[Collected data entries]
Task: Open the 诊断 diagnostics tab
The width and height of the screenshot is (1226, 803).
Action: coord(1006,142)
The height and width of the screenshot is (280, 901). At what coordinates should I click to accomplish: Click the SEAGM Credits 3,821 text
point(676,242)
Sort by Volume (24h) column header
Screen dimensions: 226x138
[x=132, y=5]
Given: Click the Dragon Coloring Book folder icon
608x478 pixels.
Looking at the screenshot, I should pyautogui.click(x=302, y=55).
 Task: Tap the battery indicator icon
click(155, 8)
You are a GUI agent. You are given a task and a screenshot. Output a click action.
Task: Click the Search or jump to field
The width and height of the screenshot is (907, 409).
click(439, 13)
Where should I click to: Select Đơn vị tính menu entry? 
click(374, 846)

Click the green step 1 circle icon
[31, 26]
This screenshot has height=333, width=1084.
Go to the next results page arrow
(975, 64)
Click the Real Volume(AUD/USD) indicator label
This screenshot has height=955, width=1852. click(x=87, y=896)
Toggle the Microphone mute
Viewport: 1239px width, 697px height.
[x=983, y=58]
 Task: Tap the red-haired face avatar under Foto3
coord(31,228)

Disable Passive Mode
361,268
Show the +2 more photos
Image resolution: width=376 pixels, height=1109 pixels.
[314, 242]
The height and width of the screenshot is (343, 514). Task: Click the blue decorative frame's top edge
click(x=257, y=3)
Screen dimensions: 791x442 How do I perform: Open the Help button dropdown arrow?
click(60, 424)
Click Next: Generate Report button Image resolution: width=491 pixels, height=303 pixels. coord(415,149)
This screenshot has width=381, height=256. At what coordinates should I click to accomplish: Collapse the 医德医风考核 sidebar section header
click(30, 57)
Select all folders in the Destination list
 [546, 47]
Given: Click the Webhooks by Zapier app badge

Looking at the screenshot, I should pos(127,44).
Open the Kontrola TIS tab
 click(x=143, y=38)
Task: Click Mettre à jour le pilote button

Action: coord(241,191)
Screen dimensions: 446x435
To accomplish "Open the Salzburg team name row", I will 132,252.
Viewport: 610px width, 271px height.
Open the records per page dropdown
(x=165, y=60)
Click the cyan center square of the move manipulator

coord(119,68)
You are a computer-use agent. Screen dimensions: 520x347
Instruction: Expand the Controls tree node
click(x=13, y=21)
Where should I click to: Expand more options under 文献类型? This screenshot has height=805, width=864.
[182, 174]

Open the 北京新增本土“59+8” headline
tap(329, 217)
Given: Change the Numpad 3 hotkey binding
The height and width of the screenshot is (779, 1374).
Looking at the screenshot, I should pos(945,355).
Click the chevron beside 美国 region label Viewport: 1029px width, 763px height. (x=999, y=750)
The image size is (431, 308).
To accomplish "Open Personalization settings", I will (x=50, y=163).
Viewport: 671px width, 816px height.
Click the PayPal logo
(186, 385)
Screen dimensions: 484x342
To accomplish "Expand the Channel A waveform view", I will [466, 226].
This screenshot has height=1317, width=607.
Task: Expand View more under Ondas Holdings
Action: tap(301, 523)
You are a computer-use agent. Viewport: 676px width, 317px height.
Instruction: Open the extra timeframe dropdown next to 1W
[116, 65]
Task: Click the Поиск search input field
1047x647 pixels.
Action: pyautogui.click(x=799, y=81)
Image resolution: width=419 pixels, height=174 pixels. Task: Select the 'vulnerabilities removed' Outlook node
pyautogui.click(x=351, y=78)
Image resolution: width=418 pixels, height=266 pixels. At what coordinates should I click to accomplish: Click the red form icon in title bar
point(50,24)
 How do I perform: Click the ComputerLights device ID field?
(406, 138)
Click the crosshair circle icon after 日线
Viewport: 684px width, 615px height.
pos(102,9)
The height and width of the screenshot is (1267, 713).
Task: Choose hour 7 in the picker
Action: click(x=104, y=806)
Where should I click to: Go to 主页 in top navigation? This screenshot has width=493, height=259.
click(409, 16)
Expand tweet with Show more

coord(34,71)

ACTION ITEM.
Return every record in full, word for word.

ANSWER SPACE.
Task: Open the 诊断 diagnostics tab
The width and height of the screenshot is (1226, 803).
Action: coord(1006,142)
The height and width of the screenshot is (280, 901). At what coordinates should I click to accomplish: Click the SEAGM Credits 3,821 text
point(676,242)
Sort by Volume (24h) column header
Screen dimensions: 226x138
[x=132, y=5]
Given: Click the Dragon Coloring Book folder icon
608x478 pixels.
Looking at the screenshot, I should pyautogui.click(x=302, y=55).
 Task: Tap the battery indicator icon
click(155, 8)
You are a GUI agent. You are given a task and a screenshot. Output a click action.
Task: Click the Search or jump to field
The width and height of the screenshot is (907, 409).
click(439, 13)
Where should I click to: Select Đơn vị tính menu entry? 
click(374, 846)

Click the green step 1 circle icon
[31, 26]
This screenshot has height=333, width=1084.
Go to the next results page arrow
(975, 64)
Click the Real Volume(AUD/USD) indicator label
This screenshot has height=955, width=1852. click(x=87, y=896)
Toggle the Microphone mute
Viewport: 1239px width, 697px height.
[x=983, y=58]
 Task: Tap the red-haired face avatar under Foto3
coord(31,228)

Disable Passive Mode
361,268
Show the +2 more photos
Image resolution: width=376 pixels, height=1109 pixels.
[314, 242]
The height and width of the screenshot is (343, 514). Task: Click the blue decorative frame's top edge
click(x=257, y=3)
Screen dimensions: 791x442 How do I perform: Open the Help button dropdown arrow?
click(60, 424)
Click Next: Generate Report button Image resolution: width=491 pixels, height=303 pixels. coord(415,149)
This screenshot has width=381, height=256. At what coordinates should I click to accomplish: Collapse the 医德医风考核 sidebar section header
click(30, 57)
Select all folders in the Destination list
 [546, 47]
Given: Click the Webhooks by Zapier app badge

Looking at the screenshot, I should pos(127,44).
Open the Kontrola TIS tab
 click(x=143, y=38)
Task: Click Mettre à jour le pilote button

Action: coord(241,191)
Screen dimensions: 446x435
To accomplish "Open the Salzburg team name row", I will 132,252.
Viewport: 610px width, 271px height.
Open the records per page dropdown
(x=165, y=60)
Click the cyan center square of the move manipulator

coord(119,68)
You are a computer-use agent. Screen dimensions: 520x347
Instruction: Expand the Controls tree node
click(x=13, y=21)
Where should I click to: Expand more options under 文献类型? This screenshot has height=805, width=864.
[182, 174]

Open the 北京新增本土“59+8” headline
tap(329, 217)
Given: Change the Numpad 3 hotkey binding
The height and width of the screenshot is (779, 1374).
Looking at the screenshot, I should pos(945,355).
Click the chevron beside 美国 region label Viewport: 1029px width, 763px height. (x=999, y=750)
The image size is (431, 308).
To accomplish "Open Personalization settings", I will (x=50, y=163).
Viewport: 671px width, 816px height.
Click the PayPal logo
(186, 385)
Screen dimensions: 484x342
To accomplish "Expand the Channel A waveform view", I will [466, 226].
This screenshot has height=1317, width=607.
Task: Expand View more under Ondas Holdings
Action: tap(301, 523)
You are a computer-use agent. Viewport: 676px width, 317px height.
Instruction: Open the extra timeframe dropdown next to 1W
[116, 65]
Task: Click the Поиск search input field
1047x647 pixels.
Action: pyautogui.click(x=799, y=81)
Image resolution: width=419 pixels, height=174 pixels. Task: Select the 'vulnerabilities removed' Outlook node
pyautogui.click(x=351, y=78)
Image resolution: width=418 pixels, height=266 pixels. At what coordinates should I click to accomplish: Click the red form icon in title bar
point(50,24)
 How do I perform: Click the ComputerLights device ID field?
(406, 138)
Click the crosshair circle icon after 日线
Viewport: 684px width, 615px height.
pos(102,9)
The height and width of the screenshot is (1267, 713).
Task: Choose hour 7 in the picker
Action: click(x=104, y=806)
Where should I click to: Go to 主页 in top navigation? This screenshot has width=493, height=259.
click(409, 16)
Expand tweet with Show more

coord(34,71)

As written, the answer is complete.